***** Text provided *****
Road and rail connections with mainland Europe are well established, via the Channel Tunnel and ferry routes. Numerous ports serve destinations in Europe and worldwide. A network of air cargo routes provides truly global coverage.

The UK’s integrated transport network provides fast, low-cost delivery of raw materials and manufactured products throughout the European Economic Area. A comprehensive toll-free motorway and road network joins all major UK cities and industrial centres to air and seaports. The UK is one of the few countries in Europe not to restrict heavy goods vehicles from driving at weekends and public holidays.

Everywhere in the country is within 100 miles of a container port. Most of the UK’s ports are privatised and equipped to handle high-volume roll-on/roll-off (roro) container traffic. The UK’s harbours handle over 500 million tonnes of freight each year, with more than 300 sailings per day to mainland Europe.
***** Stored data *****
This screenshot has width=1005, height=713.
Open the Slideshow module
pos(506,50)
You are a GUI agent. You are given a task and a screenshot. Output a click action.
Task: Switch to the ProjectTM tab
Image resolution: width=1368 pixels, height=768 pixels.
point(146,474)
*****
## Job
In the UK transport passage, how far is every place in the country from a container port? These rows have no connection to the UK transport passage.

## Response to the task
Within 100 miles.